§ **ENTRIES PROVIDED**:
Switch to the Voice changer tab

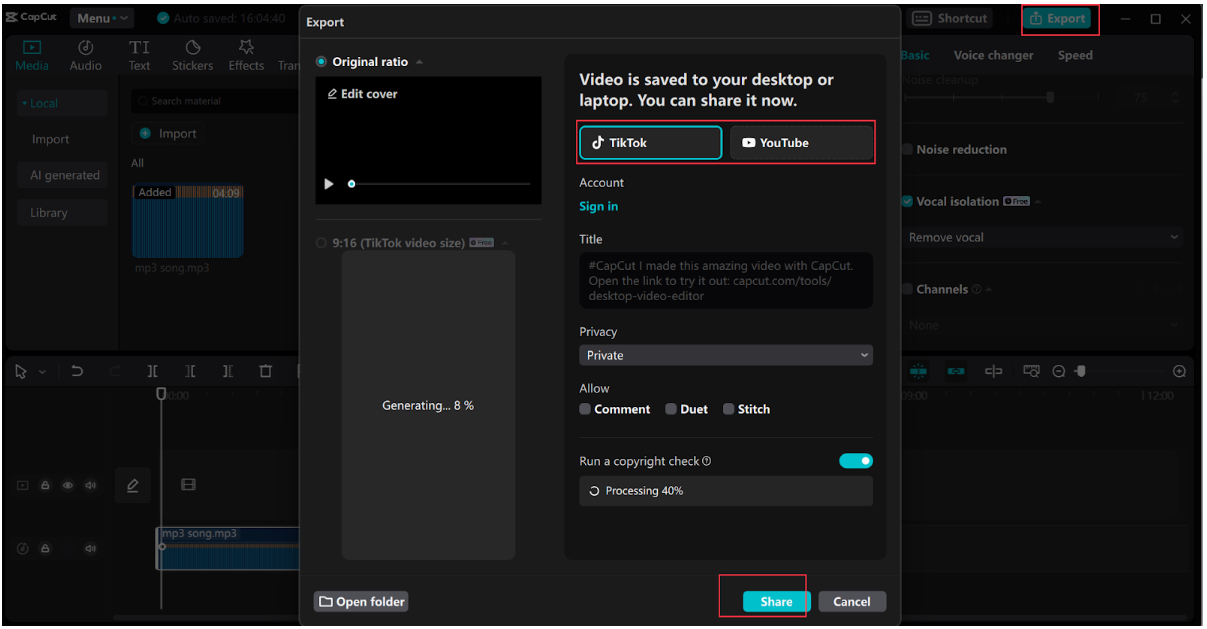(994, 55)
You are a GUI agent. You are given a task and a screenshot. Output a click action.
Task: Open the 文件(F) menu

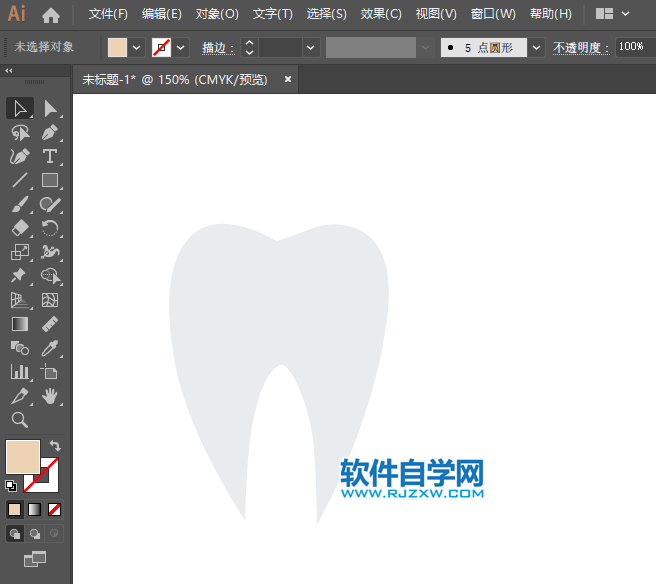coord(108,14)
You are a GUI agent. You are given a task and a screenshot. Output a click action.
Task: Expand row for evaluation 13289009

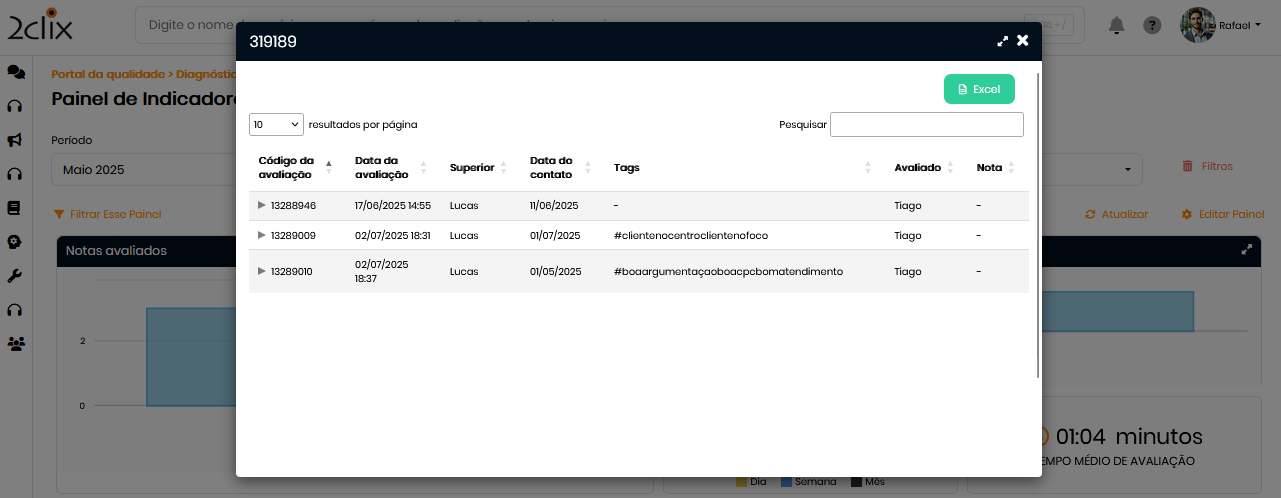pyautogui.click(x=262, y=235)
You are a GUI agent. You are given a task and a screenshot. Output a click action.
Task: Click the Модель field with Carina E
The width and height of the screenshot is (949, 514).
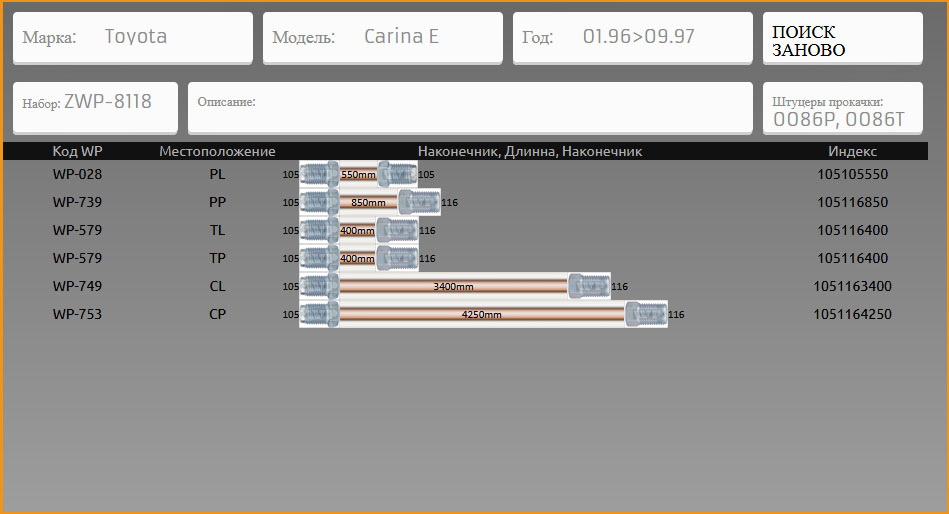click(x=382, y=38)
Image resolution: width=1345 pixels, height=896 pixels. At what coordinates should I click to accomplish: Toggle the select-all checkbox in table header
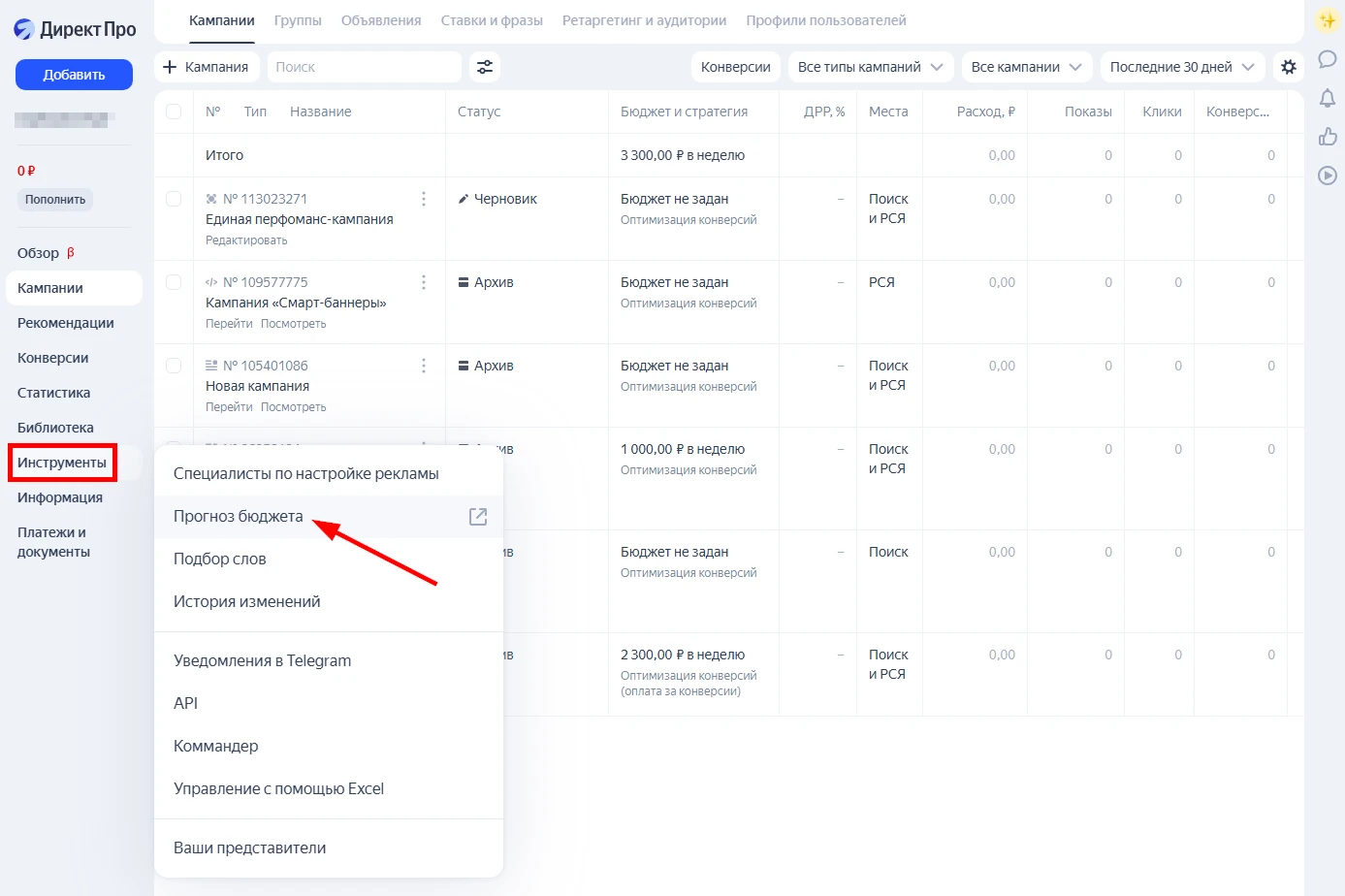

§ **WHAT TO PRODUCE**: Exclude the pictures and repeat the entries word for word.

§ **SOLUTION FOR THIS PROBLEM**:
Switch to the Voice changer tab

(994, 55)
You are a GUI agent. You are given a task and a screenshot. Output a click action.
Task: Open the 文件(F) menu

coord(108,14)
You are a GUI agent. You are given a task and a screenshot. Output a click action.
Task: Expand row for evaluation 13289009

pyautogui.click(x=262, y=235)
You are a GUI agent. You are given a task and a screenshot. Output a click action.
Task: Click the Модель field with Carina E
The width and height of the screenshot is (949, 514).
click(x=382, y=38)
Image resolution: width=1345 pixels, height=896 pixels. At what coordinates should I click to accomplish: Toggle the select-all checkbox in table header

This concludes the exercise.